Search code examples
ssesimdavx2avx512

SSE: does mask store affect the bytes that were masked out


In intel intrinsics guide there are a few that allow to store parts of a wide register. I mean _mm_maskstore, _mm_mask_store and _mm_mask_compressstoreu like.

The question is, is it OK to use them if my thread doesn't own part of the cacheline where they'd land or it's past the end of the current page?

Example:

struct S {
  std::int16_t write_here[10];
  std::atomic<std::int16_t> other_thread_can_use_this;
};

Can I write with one simd store to write_here? Or it can corrupt the data from other_thread_can_use_this (by loading it and then writing that back again for example)?


Solution

  • They do fault-suppression and maintain correctness; See When using a mask register with AVX-512 load and stores, is a fault raised for invalid accesses to masked out elements?

    It definitely does not do a non-atomic RMW.

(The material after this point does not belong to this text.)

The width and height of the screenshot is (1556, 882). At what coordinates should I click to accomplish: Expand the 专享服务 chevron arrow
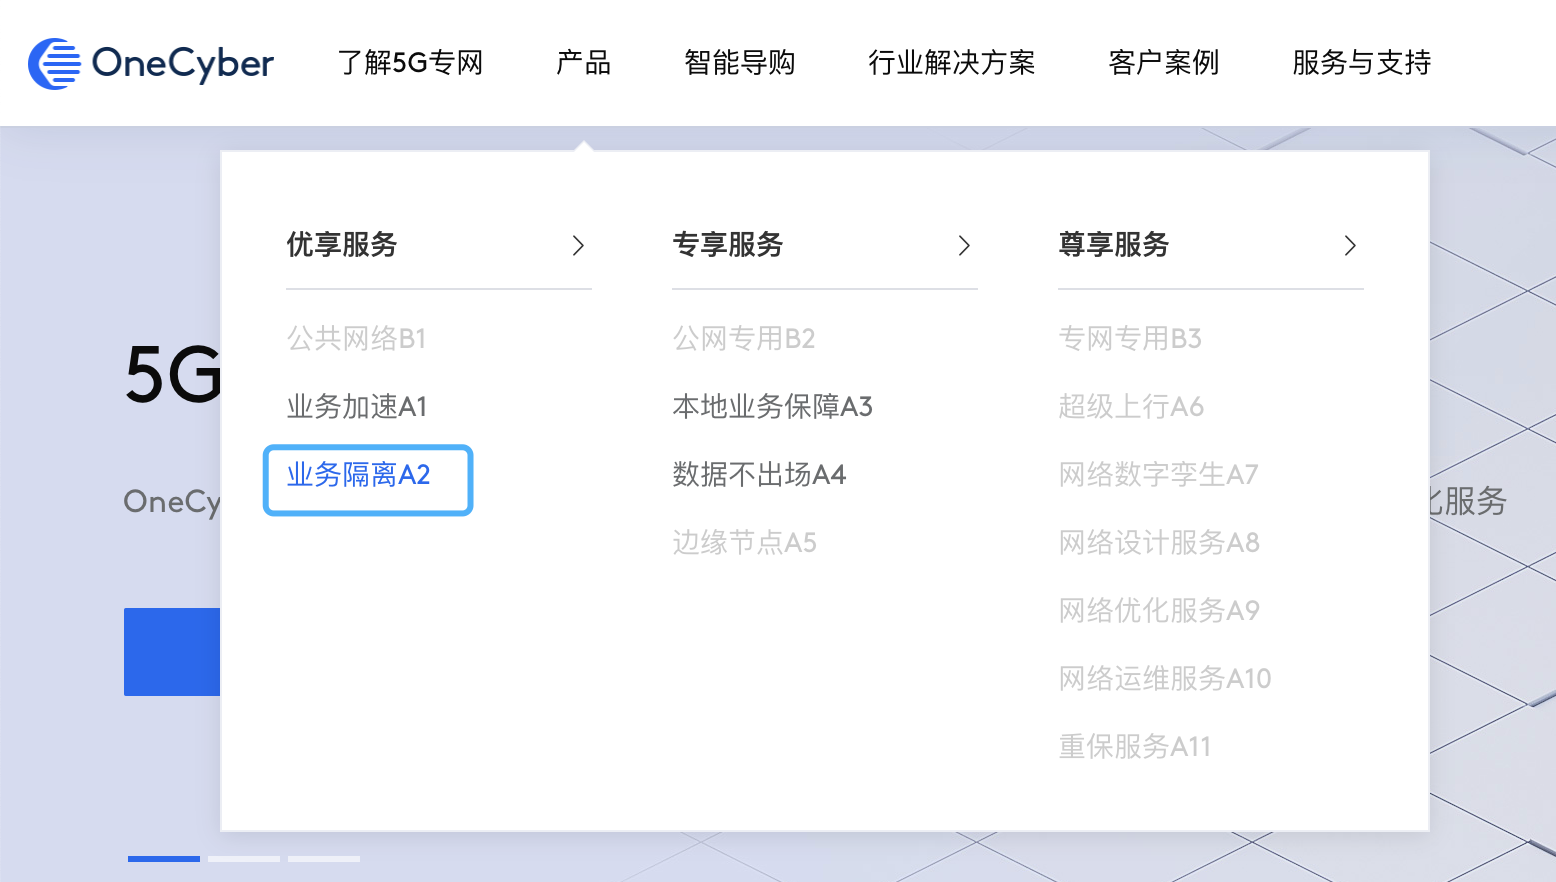coord(964,245)
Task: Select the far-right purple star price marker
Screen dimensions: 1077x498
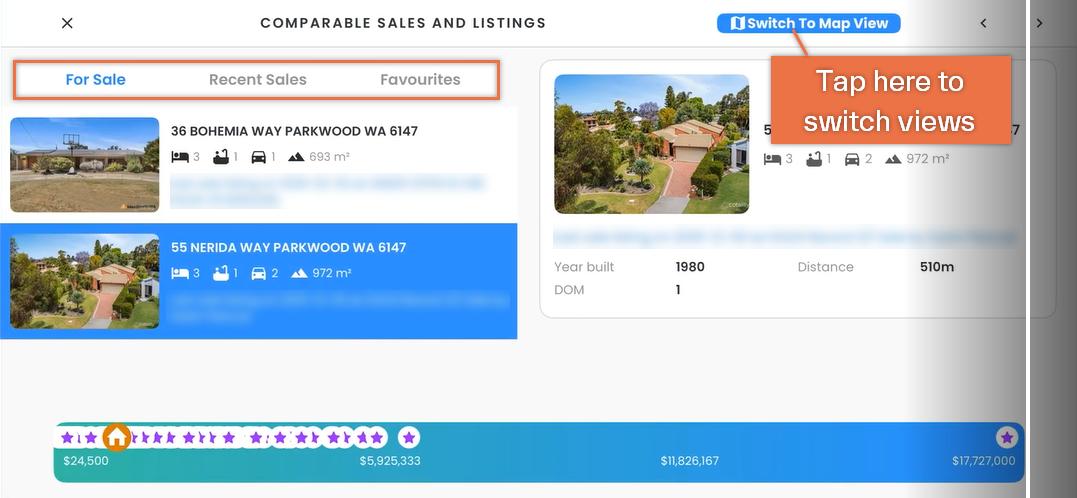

    This all applies to SSE's (slow NT-store) maskmovdqu, AVX's relatively efficient dword/qword masked vmaskmovps/pd and vpmaskmovd/q, as well as AVX512 masked stores.

    But it can be slow.

    AVX vmaskmov fully-masked stores to read-only pages are very slow, taking a microcode assist for every instruction. (So perform very badly in a loop over an array doing if(a[i] == x) a[i] = y; if there are no changes needed, and the page was "clean" and COW mapped to a zero page.)

    I'm not sure how it performs when the full vector splits across two cache lines in the same page, and one of them would miss in cache, but all the elements of that not-present line are masked out. You'd hope that that side of the store just wouldn't end up in the store buffer at all, so there'd be no reason for the core to RFO it (gain exclusive access to it).

    Again, architecturally there's no effect on bytes that were masked out, only possible performance.